Enunciado 1
Transcreva, do texto sobre gestantes usuárias de crack, o trecho que começa nas palavras "GRÁVIDA HÁ CINCO" e termina depois de "para o hospital.".
Enunciado 2
No texto sobre gestantes usuárias de crack, como Joyce chama o cachimbinho que usa para fumar pedras de crack?

Bloco de texto
JOYCE VIEGA DE SOUZA, 19

GRÁVIDA HÁ DOIS MESES

USUÁRIA DE CRACK HÁ SETE ANOS

Joyce chora ao falar da prisão do companheiro, ocorrida na cracolândia há seis dias, por tráfico de drogas.

"Forjaram o flagrante, esses vermes", ela grita ao ver passar um carro da PM. "Ele [o namorado] me protegia. Agora estou só eu e o bebê."

Aparentemente sob efeito do crack, em meio a um grupo de uns dez dependentes, a jovem admite temer pela saúde da criança que carrega, dada a vida que leva.

"A gente não dorme mais. Jogam os cavalos em cima", diz, sobre a operação da PM.

Joyce cogita entregar o bebê para adoção, a fim de que tenha "uma vida melhor".

Ela diz já ter se prostituído para comprar drogas. Está na cracolândia, conta, para que sua filha de cinco anos não a veja nas atuais condições.

"Mas eu tenho a guarda [da filha de cinco anos]. Quando quiser, eu pego ela de volta."

De repente, Joyce para de chorar ao perceber o furto de sua "casinha de fogo", como ela chama o cachimbinho para fumar pedras de crack.

"A gente é dependente químico. É uma doença. Quando entra na veia da gente, acabou, nunca mais sai."

DÉBORA MARIA CARDOSO, 28

GRÁVIDA HÁ CINCO MESES

USUÁRIA DE CRACK HÁ 16 ANOS

Débora começou a usar crack aos 12 anos, quando, afirma ela, envolveu-se emocionalmente com um traficante em Franco da Rocha.

Na primeira vez, ela lembra, passou mal e chegou a ser levada para o hospital.

"Eu costumava pegar a droga dele escondido. E gostei do docinho, do crocante."

Hoje, ela tem quatro filhos de três pais diferentes. Espera pelo quinto, que não será o último, ela promete.

Débora diz que quer ter mais um filho para homenagear o atual companheiro.

Eles "moram" nas calçadas da rua Maranhão, no bairro nobre de Higienópolis, em razão da "generosidade" das pessoas nas doações. Só conseguem comprar drogas, afirma Débora, por causa delas.

"Roubar, nunca roubei."

No Natal, ela recebeu a visita de uma filha. A menina pediu um chocolate. "A mamãe não tem dinheiro."

Dados armazenados
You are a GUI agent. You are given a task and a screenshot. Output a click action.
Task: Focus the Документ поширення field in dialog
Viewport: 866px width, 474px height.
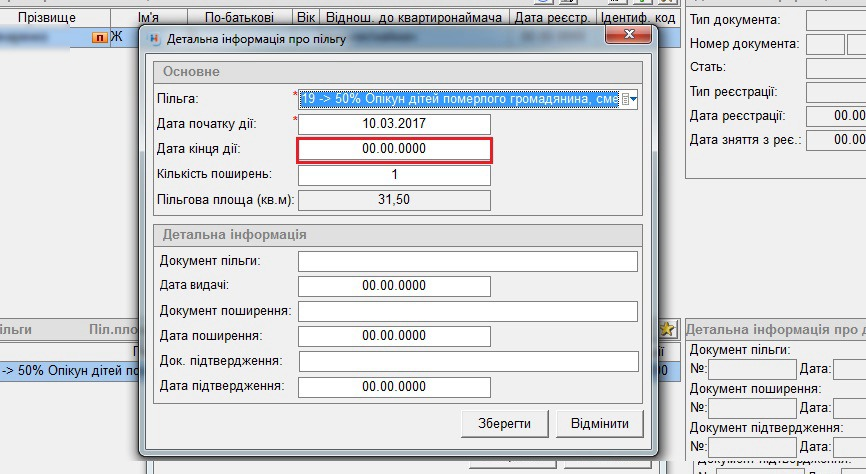coord(467,311)
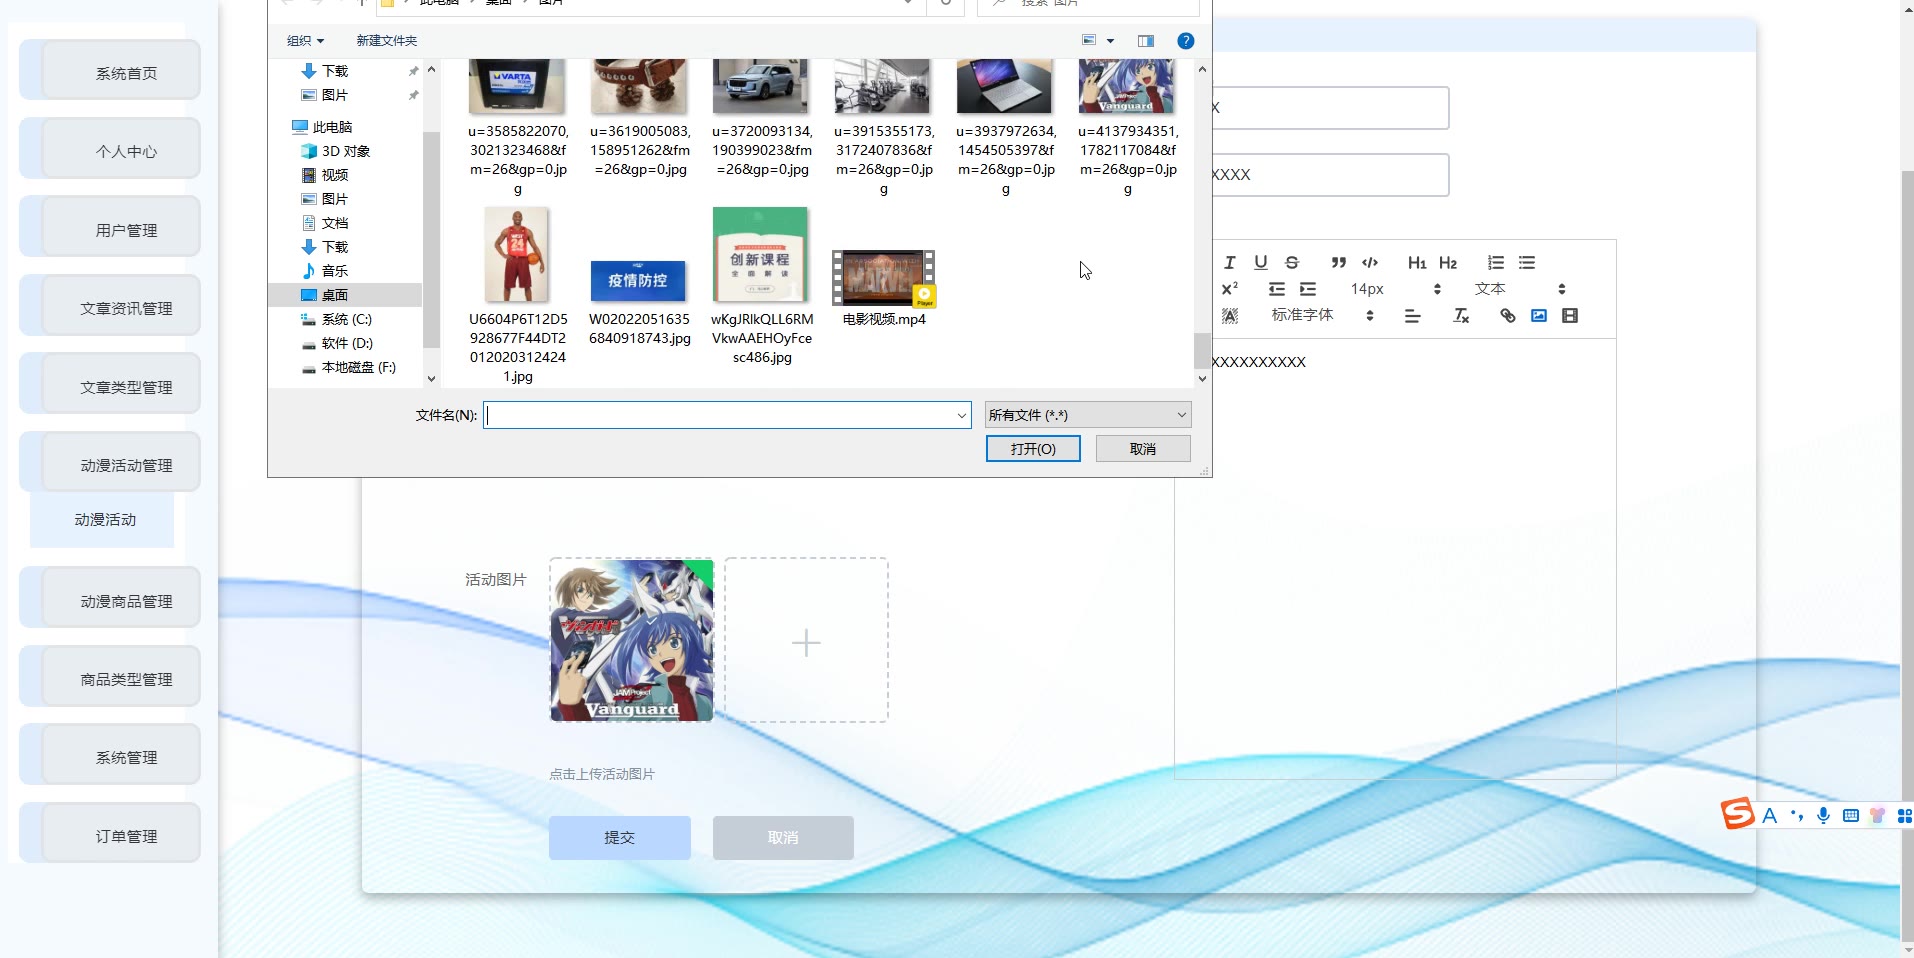Toggle ordered list formatting
This screenshot has width=1914, height=958.
tap(1496, 263)
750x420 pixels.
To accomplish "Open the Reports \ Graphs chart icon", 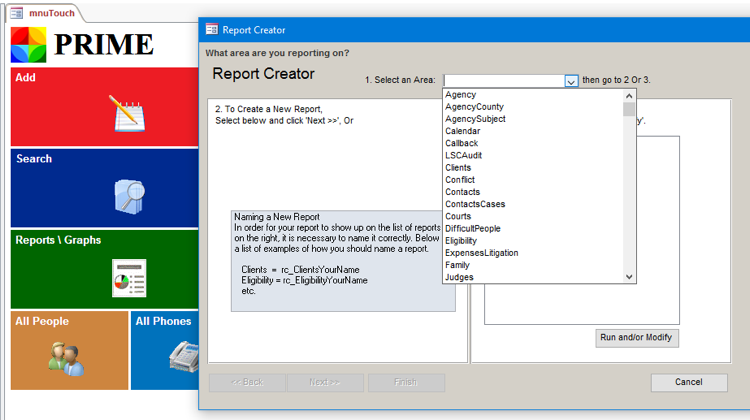I will pos(129,276).
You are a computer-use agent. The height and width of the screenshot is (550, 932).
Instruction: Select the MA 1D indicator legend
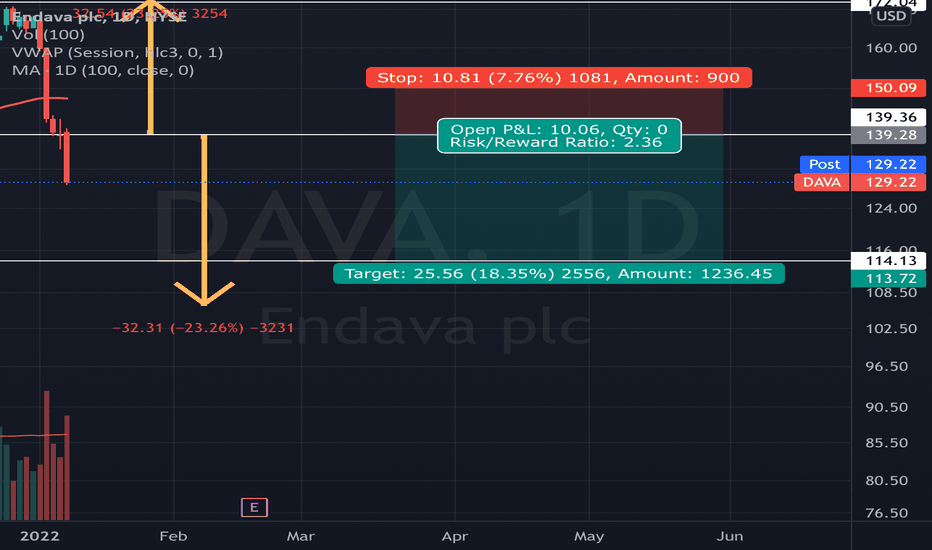pos(103,70)
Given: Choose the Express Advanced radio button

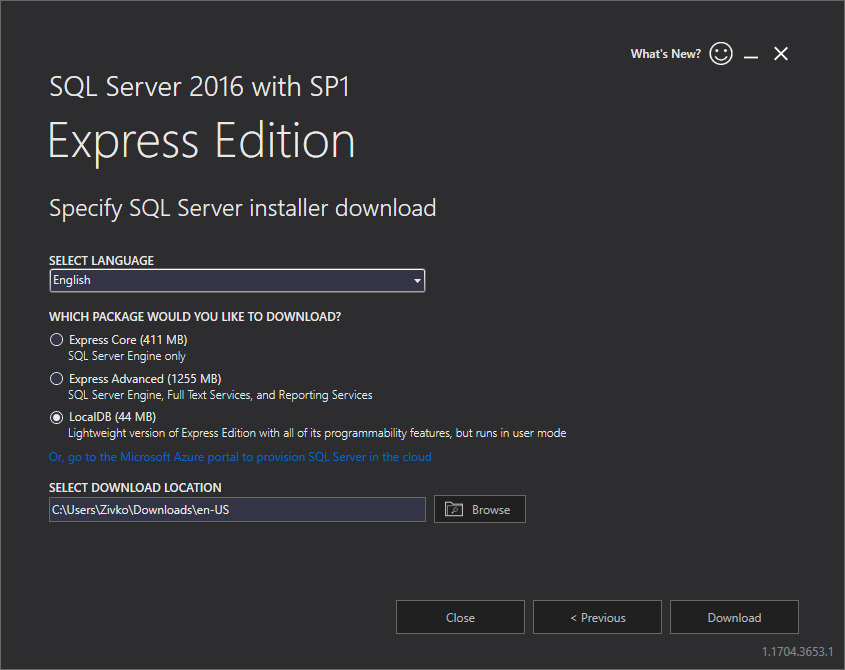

Resolução 1
GRÁVIDA HÁ CINCO MESES

USUÁRIA DE CRACK HÁ 16 ANOS

Débora começou a usar crack aos 12 anos, quando, afirma ela, envolveu-se emocionalmente com um traficante em Franco da Rocha.

Na primeira vez, ela lembra, passou mal e chegou a ser levada para o hospital.

Resolução 2
Ela o chama de "casinha de fogo".